[Prompt] Would you transcribe the whole listing exactly, minus its pictures?

[Supplied data]
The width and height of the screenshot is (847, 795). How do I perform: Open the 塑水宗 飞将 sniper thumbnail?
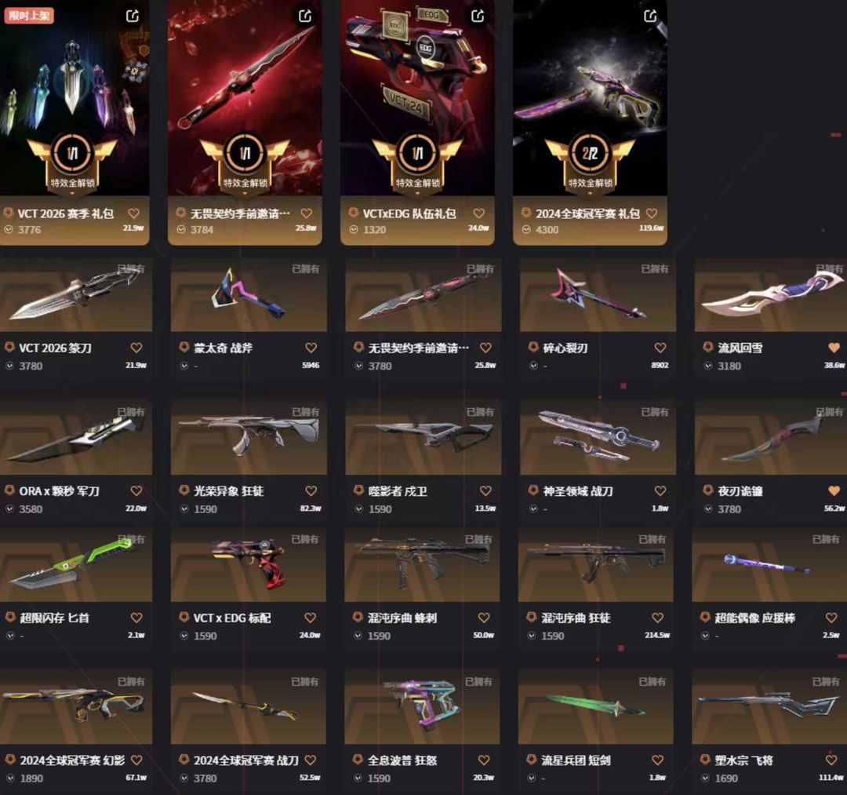coord(769,708)
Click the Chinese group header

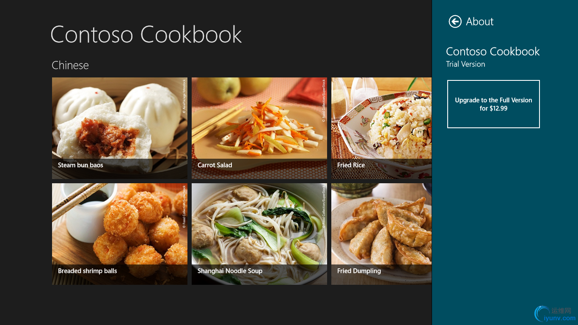(70, 65)
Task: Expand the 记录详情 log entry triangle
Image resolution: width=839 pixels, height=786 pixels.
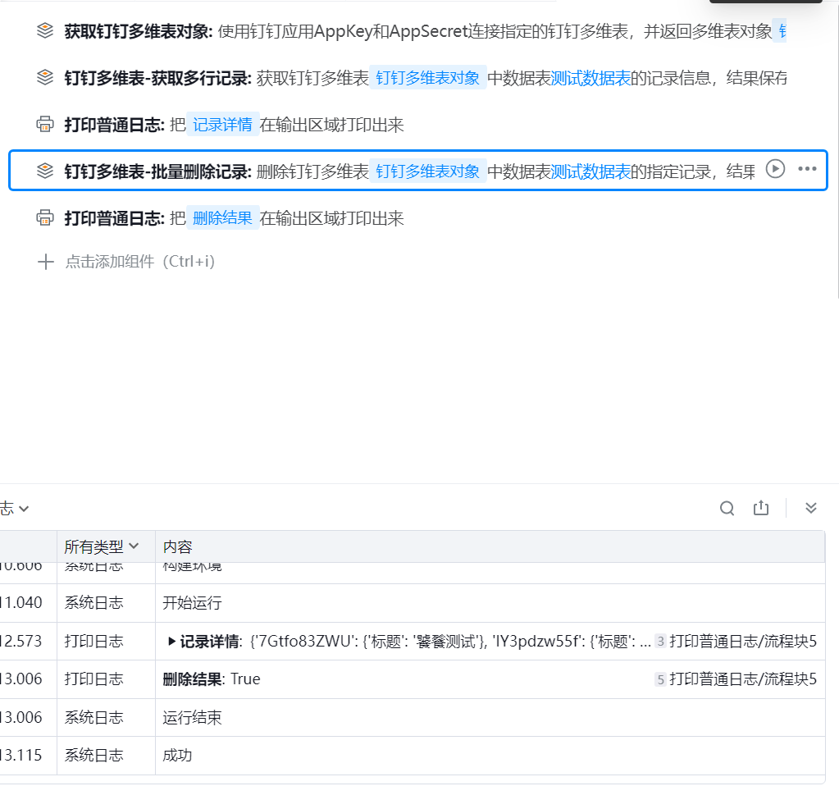Action: click(171, 642)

[Written solution]
The width and height of the screenshot is (847, 795). How do I perform: Open the 塑水宗 飞将 sniper thumbnail?
coord(769,708)
Click the Chinese group header

(70, 65)
Task: Expand the 记录详情 log entry triangle
Image resolution: width=839 pixels, height=786 pixels.
Action: click(171, 642)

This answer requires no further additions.